Aris Janigian is a keen observer of the Los Angeles condition. His newest book,Waiting for Lipchitz at Chateau Marmont, is a bold and colorful critique of the California Dream through the perspective of screenwriter who has gone from riches to rags. We spoke to Janigian ahead of his reading and book signing on Saturday, May 21 at the Neutra VDL House.
I appreciate Los Angeles for how it heightens your consciousness, and sharpens your wits; the sheer friction created by the endless jostling of new images, people, and artifacts is exhilarating, but it can also exhaust your inner resources, easily distract your focus, and make the kind of muscularly meditative work that novel writing requires difficult to sustain. In Fresno, on the other hand, nobody is watching you, things change at a much slower pace, and the inward turn is almost too easy to make. So, in a way, I like to think that both cities are reflected in my writing: a certain edginess and liveliness alongside a certain quiet and heartfeltness.

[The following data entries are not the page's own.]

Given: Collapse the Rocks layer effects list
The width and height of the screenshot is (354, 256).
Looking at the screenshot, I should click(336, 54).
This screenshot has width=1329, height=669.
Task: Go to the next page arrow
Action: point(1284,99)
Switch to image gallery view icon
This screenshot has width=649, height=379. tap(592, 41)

Architecture is a central feature of this book, the result of teaching for fifteen years or so at SCI-Arc, and pondering regularly the function of architecture. In doing this book, I felt the Chateau, what at first was a perfect place to host my narrator, could also prove to be a useful spur for thinking through some questions I had about architecture, in particular about the Heideggerian idea of “The Hearth.”

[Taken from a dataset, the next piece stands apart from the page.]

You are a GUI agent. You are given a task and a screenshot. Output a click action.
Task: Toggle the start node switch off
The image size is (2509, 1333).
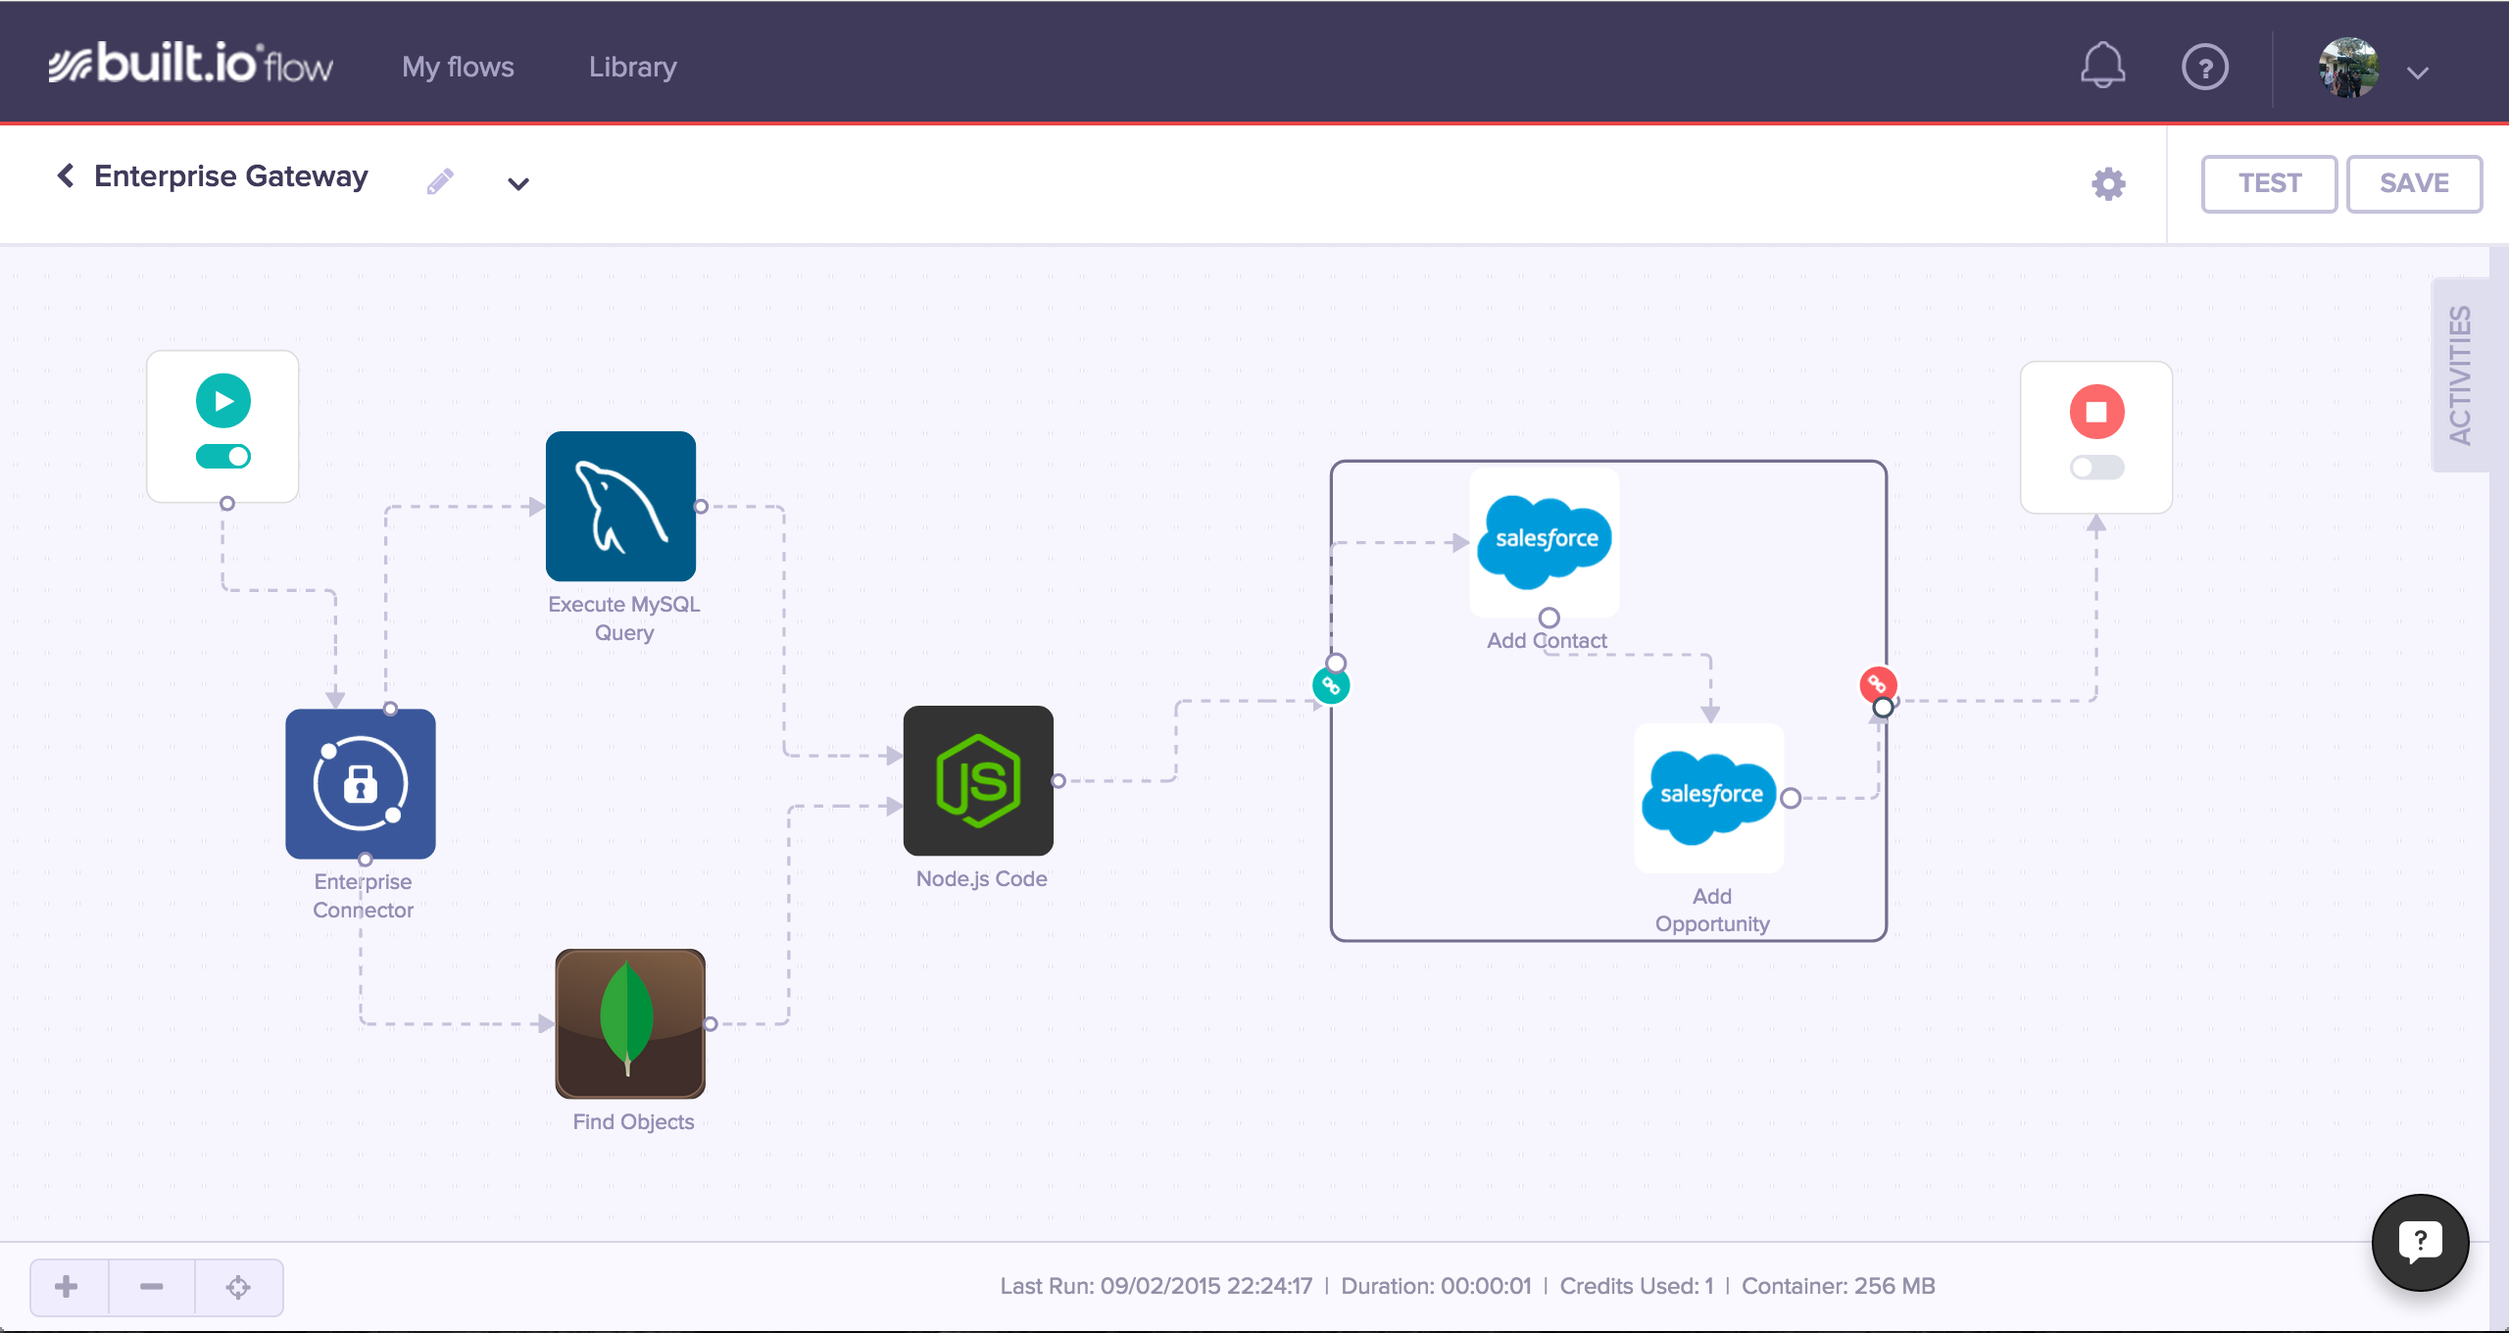pos(223,457)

The Chateau was built on a hill in the manner of a French Country castle, a place for the Hollywood elite to quaff martinis and slumber in sumptuousness; on the other hand, The Gardens, to my mind, a morality lesson in architecture, were built underground by an Italian farmer who only dreamed, at first, to escape the merciless valley heat. They are polar opposite structures, and in the course of the novel they enter into a conversation, if not occasional shouting match, that yields some provocative conclusions, I think, about the aims and values of culture, and the meaning and practice of architecture.